## Exercise A:
Check statements (i), (ii) and (iii) against the Jamba Juice passage, answering yes or no for each and quoting the words from the passage that decide it. (i) The office drink run has happened around the boss's birthday for the last three years. (ii) The narrator goes to Jamba Juice often. (iii) In Year Two there was a one-hour wait.
## Exercise B:
Please resume the Jamba Juice passage, picking up right after its final sentence.
***** Passage
Jamba Juice and I ... we have an understanding.
And it is this: I go and pick something up from that establishment ... and at some point something goes wrong.
This is the way it's gone for as long as I can remember. You want proof? I present my case ...
For the last three years on or about the boss's birthday, "The Tradition" has been to trek over to a local Jamba Juice and pick up the drinks of choice for the entire office staff. Not a frequenter of the place, I've no idea what to get. Truth be told, the place is rather perplexing to me. Energy shots and protein powders and milk-fed wheat weeds and dollops of gordness knows what.
But ... I digress .....
Year One? The orders got all screwed up. Year Two? One hour wait ... and the drinks leaked all over the place on the way back to the office. Year Three .. this year?
Well, things were going rather swimmingly for a bit. The boss was pleased with his refreshment ... his assistant dug the new "5 Fruit Frenzy" she ordered ... and my Tourette's-infused computer operator was enjoying some pomegranate concoction containing "monkey juice" or somesuch.
**********
***** Dataset content
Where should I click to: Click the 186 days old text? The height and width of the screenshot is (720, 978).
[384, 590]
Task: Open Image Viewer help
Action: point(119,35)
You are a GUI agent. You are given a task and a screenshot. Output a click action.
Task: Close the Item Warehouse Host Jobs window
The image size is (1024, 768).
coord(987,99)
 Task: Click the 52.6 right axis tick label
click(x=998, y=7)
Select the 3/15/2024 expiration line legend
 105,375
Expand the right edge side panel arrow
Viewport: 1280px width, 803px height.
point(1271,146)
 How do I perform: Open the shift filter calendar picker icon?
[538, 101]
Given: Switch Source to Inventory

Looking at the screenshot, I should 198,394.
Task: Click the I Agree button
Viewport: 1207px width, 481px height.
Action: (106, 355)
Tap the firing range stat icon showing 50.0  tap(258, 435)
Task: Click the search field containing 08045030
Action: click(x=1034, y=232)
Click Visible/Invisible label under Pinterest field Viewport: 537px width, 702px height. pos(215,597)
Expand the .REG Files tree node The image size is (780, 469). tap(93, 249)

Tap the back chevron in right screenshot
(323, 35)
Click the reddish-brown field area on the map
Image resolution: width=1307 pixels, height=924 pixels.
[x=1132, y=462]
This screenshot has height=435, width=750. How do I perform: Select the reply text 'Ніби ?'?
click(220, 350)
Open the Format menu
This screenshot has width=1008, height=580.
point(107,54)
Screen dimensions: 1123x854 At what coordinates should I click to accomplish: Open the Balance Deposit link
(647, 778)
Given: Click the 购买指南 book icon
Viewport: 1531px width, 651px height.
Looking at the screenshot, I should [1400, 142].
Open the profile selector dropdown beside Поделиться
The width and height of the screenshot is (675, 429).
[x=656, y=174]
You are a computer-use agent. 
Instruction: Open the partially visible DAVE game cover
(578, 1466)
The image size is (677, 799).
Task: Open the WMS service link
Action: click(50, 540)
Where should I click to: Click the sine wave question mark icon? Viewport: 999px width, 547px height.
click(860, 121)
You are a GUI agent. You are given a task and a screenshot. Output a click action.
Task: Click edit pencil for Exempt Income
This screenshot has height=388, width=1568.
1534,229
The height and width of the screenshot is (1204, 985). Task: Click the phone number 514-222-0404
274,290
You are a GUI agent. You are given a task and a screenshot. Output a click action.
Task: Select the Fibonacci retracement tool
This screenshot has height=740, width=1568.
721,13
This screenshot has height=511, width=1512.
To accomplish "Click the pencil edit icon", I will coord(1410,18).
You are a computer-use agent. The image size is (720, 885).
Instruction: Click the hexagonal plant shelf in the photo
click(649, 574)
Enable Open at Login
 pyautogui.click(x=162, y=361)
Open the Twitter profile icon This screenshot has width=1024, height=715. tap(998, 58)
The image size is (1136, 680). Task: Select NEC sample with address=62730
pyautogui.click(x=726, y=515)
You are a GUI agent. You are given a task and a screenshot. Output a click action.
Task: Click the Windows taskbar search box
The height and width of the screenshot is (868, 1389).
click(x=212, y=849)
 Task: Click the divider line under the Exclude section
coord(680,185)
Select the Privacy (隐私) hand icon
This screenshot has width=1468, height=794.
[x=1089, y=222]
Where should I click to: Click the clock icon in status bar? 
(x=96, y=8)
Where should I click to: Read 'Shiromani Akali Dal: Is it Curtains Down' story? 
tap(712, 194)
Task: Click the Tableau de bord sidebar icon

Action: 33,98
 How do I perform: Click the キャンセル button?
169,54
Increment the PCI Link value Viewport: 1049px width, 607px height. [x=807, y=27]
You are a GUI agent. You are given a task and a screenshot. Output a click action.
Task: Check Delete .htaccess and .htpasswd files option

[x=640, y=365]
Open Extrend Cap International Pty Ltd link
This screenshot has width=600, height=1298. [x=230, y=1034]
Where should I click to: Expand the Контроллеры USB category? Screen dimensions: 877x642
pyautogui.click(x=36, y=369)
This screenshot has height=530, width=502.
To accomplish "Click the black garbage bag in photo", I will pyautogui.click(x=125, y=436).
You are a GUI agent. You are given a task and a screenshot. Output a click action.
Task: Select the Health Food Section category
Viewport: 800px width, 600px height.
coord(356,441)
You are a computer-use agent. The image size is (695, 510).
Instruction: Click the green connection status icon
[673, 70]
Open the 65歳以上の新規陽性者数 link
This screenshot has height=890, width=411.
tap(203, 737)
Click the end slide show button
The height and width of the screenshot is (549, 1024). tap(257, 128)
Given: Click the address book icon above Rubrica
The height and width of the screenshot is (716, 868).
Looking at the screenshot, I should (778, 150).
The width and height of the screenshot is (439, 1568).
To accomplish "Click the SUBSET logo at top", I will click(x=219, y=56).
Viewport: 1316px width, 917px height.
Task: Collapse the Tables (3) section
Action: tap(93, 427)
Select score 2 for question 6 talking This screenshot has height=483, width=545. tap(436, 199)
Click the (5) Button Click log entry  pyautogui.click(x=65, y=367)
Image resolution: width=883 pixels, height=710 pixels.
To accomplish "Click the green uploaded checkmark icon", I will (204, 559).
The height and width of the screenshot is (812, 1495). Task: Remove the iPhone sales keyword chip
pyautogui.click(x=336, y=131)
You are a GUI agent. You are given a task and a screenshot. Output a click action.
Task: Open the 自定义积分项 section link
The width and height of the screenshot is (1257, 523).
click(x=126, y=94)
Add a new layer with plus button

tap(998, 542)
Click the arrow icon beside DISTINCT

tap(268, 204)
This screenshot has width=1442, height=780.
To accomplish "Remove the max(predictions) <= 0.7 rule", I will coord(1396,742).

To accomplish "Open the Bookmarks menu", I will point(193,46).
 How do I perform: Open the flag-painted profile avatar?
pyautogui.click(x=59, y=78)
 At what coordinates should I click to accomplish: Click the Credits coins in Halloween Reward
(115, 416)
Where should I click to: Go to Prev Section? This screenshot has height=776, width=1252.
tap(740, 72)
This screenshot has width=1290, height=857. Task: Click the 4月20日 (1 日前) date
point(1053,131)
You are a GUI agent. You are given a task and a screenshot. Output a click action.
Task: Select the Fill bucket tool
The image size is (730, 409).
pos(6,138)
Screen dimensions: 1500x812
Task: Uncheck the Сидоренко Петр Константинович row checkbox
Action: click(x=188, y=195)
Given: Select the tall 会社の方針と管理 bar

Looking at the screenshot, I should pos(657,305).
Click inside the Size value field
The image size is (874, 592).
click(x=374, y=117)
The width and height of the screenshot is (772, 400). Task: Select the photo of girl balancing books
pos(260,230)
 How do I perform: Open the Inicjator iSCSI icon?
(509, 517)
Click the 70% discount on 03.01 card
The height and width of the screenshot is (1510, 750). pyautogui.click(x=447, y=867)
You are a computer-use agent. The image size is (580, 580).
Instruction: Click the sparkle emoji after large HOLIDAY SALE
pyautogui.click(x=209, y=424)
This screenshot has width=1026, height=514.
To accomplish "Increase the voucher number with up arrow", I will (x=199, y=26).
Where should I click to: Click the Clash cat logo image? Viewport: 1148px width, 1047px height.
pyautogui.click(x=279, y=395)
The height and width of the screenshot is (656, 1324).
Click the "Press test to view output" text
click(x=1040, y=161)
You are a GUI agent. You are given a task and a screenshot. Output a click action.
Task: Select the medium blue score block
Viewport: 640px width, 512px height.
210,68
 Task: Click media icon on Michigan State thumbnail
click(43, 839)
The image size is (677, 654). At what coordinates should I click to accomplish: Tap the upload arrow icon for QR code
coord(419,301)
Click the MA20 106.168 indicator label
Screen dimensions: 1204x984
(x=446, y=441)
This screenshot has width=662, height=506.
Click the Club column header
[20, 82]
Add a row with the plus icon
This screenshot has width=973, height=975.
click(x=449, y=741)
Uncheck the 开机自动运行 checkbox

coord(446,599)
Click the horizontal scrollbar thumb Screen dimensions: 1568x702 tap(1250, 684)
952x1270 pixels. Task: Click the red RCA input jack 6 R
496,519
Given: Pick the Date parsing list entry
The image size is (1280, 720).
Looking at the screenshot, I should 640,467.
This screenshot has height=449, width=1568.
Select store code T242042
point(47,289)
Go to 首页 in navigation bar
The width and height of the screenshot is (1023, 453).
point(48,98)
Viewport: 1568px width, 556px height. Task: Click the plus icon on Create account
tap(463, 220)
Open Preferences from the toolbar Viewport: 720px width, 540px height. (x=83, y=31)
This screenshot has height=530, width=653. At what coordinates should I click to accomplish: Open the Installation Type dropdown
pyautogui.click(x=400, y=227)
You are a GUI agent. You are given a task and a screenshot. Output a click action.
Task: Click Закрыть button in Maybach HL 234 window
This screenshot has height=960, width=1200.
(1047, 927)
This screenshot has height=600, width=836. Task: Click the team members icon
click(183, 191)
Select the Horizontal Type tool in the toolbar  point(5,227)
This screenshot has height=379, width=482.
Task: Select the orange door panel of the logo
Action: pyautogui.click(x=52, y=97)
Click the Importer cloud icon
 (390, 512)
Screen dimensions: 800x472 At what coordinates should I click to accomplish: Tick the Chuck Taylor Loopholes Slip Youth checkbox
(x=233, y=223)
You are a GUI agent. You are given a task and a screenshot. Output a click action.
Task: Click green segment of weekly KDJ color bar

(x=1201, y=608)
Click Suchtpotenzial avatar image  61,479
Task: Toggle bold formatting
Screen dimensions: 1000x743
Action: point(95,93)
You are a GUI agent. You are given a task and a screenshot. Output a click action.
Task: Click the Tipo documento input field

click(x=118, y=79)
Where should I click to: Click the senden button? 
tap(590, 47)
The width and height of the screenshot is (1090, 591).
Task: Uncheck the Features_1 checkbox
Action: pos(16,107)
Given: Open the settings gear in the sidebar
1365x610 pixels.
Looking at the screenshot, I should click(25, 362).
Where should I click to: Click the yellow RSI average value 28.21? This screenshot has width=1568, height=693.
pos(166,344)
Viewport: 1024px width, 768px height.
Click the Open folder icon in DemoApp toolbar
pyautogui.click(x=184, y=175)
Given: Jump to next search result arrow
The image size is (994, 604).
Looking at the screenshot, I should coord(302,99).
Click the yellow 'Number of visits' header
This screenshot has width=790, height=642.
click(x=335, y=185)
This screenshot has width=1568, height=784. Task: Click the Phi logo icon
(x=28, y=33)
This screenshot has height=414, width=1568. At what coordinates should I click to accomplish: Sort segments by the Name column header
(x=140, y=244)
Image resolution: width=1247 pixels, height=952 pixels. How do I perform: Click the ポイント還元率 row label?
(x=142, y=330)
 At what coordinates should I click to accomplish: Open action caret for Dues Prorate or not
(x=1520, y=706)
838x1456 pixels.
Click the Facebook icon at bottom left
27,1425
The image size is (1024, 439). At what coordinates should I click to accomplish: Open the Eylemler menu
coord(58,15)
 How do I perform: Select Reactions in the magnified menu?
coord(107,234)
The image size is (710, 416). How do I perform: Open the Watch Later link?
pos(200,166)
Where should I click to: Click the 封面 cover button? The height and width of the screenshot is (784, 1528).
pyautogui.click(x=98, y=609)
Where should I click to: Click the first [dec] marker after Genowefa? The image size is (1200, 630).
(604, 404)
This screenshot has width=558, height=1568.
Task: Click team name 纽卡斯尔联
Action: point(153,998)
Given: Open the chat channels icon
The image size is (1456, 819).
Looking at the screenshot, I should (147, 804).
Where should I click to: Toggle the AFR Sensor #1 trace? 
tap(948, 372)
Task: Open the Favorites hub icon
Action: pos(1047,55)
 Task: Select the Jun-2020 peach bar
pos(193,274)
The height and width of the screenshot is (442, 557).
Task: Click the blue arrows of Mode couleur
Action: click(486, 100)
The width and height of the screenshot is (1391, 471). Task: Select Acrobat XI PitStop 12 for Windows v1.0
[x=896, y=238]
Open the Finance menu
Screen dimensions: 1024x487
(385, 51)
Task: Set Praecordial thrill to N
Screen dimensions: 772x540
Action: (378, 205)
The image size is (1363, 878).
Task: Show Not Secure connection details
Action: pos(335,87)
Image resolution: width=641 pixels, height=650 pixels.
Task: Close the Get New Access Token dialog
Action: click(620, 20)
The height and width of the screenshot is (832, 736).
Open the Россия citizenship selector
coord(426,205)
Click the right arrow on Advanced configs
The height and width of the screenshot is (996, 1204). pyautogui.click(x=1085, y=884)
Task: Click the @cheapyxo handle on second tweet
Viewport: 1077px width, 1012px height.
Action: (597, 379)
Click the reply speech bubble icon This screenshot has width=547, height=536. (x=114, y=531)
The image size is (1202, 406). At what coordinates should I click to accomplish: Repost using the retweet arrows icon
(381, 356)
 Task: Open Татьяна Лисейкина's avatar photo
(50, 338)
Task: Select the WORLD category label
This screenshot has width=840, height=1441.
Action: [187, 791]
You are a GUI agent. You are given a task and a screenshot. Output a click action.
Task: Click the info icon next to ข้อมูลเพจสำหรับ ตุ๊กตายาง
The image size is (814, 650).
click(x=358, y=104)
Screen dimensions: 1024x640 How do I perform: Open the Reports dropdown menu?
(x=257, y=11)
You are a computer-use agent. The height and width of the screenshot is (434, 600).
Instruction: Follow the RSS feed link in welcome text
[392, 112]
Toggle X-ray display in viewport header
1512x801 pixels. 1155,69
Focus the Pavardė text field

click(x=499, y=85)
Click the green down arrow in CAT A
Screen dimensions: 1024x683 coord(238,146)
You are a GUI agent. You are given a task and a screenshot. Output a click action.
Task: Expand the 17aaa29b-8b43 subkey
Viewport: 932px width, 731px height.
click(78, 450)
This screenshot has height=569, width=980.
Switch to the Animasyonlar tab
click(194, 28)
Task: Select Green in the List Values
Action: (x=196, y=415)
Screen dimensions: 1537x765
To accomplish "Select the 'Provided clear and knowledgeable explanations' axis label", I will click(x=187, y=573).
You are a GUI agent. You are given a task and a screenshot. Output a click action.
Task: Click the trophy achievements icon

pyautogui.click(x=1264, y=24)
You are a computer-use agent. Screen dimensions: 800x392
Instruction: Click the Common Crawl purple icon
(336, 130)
**********
## Exercise output A:
(i) Yes: "For the last three years on or about the boss's birthday"
(ii) No: "Not a frequenter of the place"
(iii) Yes: "One hour wait"

## Exercise output B:
As I was leaving the office for the day, I spilled my barely-sipped drink all over the building entrance, causing peach flavor to decorate the entry in a drab orange spray pattern that probably would have thrilled a crime scene splatter expert.
Of the few times I've been to a Jamba Juice of my own accord (and when I say this I mean with friends or family) some other mishap has inevitably occurred.
You see: Jamba Juice and I ... we have an understanding:
I go there and the establishment exacts some sort of inexplicable revenge upon me .....
..................... Ruprecht ( STOP )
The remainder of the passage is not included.